_TASK DESCRIPTION_:
Beginning with the first line, transcribe the entries below exactly through the line containing "The image size is (900, 540).", inclusive.

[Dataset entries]
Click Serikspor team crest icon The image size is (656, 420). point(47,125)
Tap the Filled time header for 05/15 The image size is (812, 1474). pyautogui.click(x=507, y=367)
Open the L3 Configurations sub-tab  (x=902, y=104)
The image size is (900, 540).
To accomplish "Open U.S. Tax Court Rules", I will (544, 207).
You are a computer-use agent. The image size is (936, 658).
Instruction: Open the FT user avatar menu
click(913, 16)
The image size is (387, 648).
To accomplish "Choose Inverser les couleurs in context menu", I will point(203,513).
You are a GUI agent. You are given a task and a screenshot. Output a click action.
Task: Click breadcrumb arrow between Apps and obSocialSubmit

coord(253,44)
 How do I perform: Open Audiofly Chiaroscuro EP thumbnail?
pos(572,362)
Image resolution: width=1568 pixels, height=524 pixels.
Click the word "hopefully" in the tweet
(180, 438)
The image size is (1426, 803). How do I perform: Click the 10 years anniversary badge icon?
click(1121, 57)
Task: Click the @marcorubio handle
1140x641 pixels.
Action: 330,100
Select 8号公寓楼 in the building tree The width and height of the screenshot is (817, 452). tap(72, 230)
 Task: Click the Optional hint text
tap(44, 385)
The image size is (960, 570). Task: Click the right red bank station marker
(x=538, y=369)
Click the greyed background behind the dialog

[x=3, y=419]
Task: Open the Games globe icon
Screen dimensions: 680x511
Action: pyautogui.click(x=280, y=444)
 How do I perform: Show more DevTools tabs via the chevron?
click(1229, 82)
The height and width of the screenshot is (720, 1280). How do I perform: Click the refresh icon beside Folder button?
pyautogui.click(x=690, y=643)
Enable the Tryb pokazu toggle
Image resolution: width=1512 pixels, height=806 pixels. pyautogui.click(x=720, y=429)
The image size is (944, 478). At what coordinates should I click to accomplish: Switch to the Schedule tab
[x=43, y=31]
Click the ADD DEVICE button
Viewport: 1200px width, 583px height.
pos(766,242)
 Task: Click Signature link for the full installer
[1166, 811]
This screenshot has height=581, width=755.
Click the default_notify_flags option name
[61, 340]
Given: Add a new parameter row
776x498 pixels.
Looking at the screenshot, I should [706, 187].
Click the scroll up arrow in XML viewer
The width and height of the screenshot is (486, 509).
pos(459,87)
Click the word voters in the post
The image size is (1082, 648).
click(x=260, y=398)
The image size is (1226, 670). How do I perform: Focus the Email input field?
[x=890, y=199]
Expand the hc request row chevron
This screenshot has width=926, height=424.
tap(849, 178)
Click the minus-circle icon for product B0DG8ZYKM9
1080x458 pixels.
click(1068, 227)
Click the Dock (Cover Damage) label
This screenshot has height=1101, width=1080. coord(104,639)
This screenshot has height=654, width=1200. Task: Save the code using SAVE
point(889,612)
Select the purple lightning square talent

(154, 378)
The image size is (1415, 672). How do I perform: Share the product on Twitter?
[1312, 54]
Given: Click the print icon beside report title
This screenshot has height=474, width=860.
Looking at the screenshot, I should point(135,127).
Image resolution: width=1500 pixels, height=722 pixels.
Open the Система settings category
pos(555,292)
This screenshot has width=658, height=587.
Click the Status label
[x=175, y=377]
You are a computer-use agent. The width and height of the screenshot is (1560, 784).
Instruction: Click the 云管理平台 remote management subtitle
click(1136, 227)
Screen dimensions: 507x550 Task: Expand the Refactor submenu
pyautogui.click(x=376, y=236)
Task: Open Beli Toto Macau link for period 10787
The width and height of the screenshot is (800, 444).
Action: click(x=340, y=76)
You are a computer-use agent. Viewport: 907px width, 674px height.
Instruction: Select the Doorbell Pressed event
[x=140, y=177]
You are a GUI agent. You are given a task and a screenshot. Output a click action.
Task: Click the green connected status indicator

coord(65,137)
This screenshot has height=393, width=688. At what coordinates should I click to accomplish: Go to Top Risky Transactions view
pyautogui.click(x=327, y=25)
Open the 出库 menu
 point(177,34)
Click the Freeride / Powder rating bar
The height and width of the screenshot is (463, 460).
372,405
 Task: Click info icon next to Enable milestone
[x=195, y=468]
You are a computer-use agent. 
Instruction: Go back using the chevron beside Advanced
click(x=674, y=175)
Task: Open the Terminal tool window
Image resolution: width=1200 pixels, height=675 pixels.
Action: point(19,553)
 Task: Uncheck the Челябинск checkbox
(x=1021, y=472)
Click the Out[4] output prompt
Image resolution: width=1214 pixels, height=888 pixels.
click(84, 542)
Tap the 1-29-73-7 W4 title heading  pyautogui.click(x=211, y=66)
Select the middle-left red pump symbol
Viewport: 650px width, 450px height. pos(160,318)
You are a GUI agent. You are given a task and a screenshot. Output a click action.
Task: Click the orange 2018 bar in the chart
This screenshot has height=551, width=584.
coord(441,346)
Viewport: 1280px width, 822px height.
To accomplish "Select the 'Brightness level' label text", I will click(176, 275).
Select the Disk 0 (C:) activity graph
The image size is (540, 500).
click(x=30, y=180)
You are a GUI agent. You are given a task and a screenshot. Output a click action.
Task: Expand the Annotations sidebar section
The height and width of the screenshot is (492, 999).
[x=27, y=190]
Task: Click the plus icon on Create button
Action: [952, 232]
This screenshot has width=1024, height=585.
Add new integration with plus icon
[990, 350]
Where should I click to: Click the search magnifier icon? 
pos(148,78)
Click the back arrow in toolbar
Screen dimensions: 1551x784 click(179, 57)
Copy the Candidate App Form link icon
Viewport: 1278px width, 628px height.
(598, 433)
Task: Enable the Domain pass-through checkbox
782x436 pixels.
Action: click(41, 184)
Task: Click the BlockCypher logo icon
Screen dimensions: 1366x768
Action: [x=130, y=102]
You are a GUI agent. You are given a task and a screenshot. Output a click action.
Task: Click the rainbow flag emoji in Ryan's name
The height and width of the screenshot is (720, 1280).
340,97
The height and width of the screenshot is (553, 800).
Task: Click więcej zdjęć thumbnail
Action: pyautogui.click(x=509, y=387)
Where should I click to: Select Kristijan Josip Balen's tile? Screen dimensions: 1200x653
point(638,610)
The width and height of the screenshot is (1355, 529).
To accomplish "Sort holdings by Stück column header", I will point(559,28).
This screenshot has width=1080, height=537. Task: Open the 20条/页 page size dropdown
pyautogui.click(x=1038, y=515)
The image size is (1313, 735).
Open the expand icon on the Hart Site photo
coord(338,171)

_SOLUTION TO THIS TASK_:
Click Serikspor team crest icon The image size is (656, 420). point(47,125)
Tap the Filled time header for 05/15 The image size is (812, 1474). pyautogui.click(x=507, y=367)
Open the L3 Configurations sub-tab  (x=902, y=104)
The image size is (900, 540).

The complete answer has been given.